_PARTS OF THE EXERCISE_
**a.** Answer these questions about the economics quiz on growth:
(i) What population did Bovina have in 2010?
(ii) How many measures does the president of the poor country announce?
(iii) What is the current real GDP per person of the country in question 21?
**b.** Continue the economics quiz on growth from the point where it stops.

_PASSAGE TO READ_
24) Suppose an economy experiences an increase in its saving rate. The higher saving rate leads to a higher growth rate of productivity a. in the short run, but not in the long run. b. in the long run, but not in the short run. c. in both the short run and the long run. d. in neither the short run nor the long run.

a. in the short run, but not in the long run.

21) Currently a country has real GDP per person of 500. Raising capital per worker by one would increase output per worker by 4. Other things the same, which of the following long-run combinations are consistent with the effects of this country increasing its saving rate? a. real GDP per person is 520 and raising capital per worker by one would increase output per worker by 3 b. real GDP per person is 520 and raising capital per worker by one would increase output per worker by 5 c. real GDP per person is 480 and raising capital per worker by one would increase output per worker by 3 d. real GDP per person is 480 and raising capital per worker by one would increase output per worker by 5

a. real GDP per person is 520 and raising capital per worker by one would increase output per worker by 3

12) If an inexpensive alternative to oil were found, the price of oil adjusted for inflation a. would decline as the alternative would reduce the demand for oil. b. would decline as the alternative would reduce the supply of oil. c. would increase as the alternative would increase the demand for oil. d. would increase as the alternative would increase the supply of oil.

a. would decline as the alternative would reduce the demand for oil.

31) The president of a poor country has announced that he will implement the following measures which he claims are designed to increase growth: 1. Reduce corruption in the legal system; 2. Reduce reliance on market forces because they allocate goods and services in an unfair manner; 3. Restrict investment in domestic industries by foreigners because they take some of the profits out of the country; 4. Encourage trade with neighboring countries; and 5. Increase the fraction of GDP devoted to consumption. How many of these measures will have a positive effect on growth? a. 1 b. 2 c. 3 d. 4

b. 2

2) In 2010, the imaginary nation of Bovina had a population of 5,000 and real GDP of 600,000. In 2011 it had a population of 5,200 and real GDP of 636,480. During 2011 real GDP per person in Bovina grew by a. 2 percent, which is high compared to average U.S. growth over the last one-hundred years. b. 2 percent, which is about the same as average U.S. growth over the last one-hundred years. c. 4 percent, which is high compared to average U.S. growth over the last one-hundred years. d. 4 percent, which is about the same as average U.S. growth over the last one-hundred years

b. 2 percent, which is about the same as average U.S. growth over the last one-hundred years.

32) Other things equal, the likelihood that a country will experience a relatively-high level of income is greater if the country a. pursues inward-oriented policies. b. has natural seaports. c. minimizes the role of the courts in its economy. d. enacts policies to encourage consumption and discourage saving.

_RECORD EXTRACTS_
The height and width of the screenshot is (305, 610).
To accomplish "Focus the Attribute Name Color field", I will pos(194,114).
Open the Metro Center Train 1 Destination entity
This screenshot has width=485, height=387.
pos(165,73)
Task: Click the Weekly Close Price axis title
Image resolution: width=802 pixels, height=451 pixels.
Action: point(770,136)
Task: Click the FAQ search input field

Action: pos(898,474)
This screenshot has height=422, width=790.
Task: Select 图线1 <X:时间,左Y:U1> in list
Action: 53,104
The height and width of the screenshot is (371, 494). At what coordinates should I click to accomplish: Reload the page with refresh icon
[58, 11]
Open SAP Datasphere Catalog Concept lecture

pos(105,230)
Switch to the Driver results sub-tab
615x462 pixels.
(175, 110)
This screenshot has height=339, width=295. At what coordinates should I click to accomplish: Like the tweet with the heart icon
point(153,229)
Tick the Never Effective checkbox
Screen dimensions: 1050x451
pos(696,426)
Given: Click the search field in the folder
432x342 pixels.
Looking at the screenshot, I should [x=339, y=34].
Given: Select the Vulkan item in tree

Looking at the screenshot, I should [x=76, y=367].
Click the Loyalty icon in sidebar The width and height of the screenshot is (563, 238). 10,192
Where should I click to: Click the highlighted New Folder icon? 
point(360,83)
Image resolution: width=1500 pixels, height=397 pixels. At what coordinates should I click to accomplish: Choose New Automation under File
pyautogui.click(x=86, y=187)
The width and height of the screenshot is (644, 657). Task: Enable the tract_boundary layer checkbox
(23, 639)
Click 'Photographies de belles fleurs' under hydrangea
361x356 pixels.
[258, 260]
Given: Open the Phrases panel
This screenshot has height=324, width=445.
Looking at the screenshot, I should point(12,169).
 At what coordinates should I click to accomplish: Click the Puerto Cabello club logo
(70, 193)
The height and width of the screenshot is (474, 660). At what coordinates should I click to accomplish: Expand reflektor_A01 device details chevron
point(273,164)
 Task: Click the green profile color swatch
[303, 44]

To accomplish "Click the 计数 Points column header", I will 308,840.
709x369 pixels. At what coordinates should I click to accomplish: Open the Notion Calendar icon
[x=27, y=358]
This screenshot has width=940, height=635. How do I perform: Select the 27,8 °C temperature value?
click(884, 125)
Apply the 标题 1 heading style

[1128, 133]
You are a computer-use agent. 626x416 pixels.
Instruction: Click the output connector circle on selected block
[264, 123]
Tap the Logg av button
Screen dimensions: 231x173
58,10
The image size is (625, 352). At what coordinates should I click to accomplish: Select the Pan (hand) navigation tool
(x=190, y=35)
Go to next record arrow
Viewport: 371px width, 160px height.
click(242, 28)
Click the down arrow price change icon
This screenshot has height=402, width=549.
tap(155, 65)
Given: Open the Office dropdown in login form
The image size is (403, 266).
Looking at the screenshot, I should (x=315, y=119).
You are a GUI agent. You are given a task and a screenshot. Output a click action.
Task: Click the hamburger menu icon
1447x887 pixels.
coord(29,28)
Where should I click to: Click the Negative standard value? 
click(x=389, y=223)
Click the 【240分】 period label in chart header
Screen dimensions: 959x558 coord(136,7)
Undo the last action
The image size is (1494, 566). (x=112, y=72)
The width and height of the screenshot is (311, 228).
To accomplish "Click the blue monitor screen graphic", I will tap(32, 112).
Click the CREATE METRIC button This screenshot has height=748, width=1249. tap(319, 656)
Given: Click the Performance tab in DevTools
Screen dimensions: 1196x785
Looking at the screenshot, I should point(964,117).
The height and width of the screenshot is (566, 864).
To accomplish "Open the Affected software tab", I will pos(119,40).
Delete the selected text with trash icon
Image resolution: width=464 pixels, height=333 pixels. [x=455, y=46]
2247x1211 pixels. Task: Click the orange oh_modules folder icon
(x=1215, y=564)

_ANSWER LIST_
**a.**
(i) 5,000
(ii) Five
(iii) 500

**b.**
b. has natural seaports.

22) Suppose that a country increased its saving rate. In the long run it would have a. higher productivity, and another unit of capital would increase output by more than before. b. higher productivity, but another unit of capital would increase output by less than before. c. lower productivity, and another unit of capital would increase output by more than before. d. lower productivity, but another unit of capital would increase output by less than before.

b. higher productivity, but another unit of capital would increase output by less than before.

25) An increase in the saving rate would, other things the same, a. increase growth more for a poor country than for a rich country, and raise growth permanently. b. increase growth more for a poor country than for a rich country, but raise growth temporarily. c. increase growth more for a rich country than for a poor country, and raise growth permanently. d. increase growth more for a rich country than for a poor country, but raise growth temporarily

b. increase growth more for a poor country than for a rich country, but raise growth temporarily.

16) If an economy with constant returns to scale were to double its physical capital stock, its available natural resources, and its human capital, but leave the size of the labor force the same, a. its output would stay the same and so would its productivity. b. its output and productivity would increase, but less than double. c. its output and productivity would increase by more than double. d. None of the above is correct.

b. its output and productivity would increase, but less than double.

17) An economy's production form takes the form Y = AF(L, K, H, N). If the production function has the constant-returns-to-scale property, then if we know the values of A, K/L, H/L, and N/L, we also know the value of a. output. b. labor productivity. c. A. d. All of the above are correct.

b. labor productivity.

28) An increase in capital will increase real GDP per person a. more in a poor country than a rich country. The increase in real GDP per person will be larger if the addition to capital is from domestic rather than foreign investment. b. more in a poor country than a rich country. The increase in real GDP per person will be the same whether the addition to capital is from domestic or foreign investment. c. less in a poor country than a rich country. The increase in real GDP per person will be larger if the addition to capital is from domestic rather than foreign investment. d. less in a poor country than a rich country. The increase in real GDP per person will be the same whether the addition to capital is from domestic or foreign investment.

b. more in a poor country than a rich country. The increase in real GDP per person will be the same whether the addition to capital is from domestic or foreign investment.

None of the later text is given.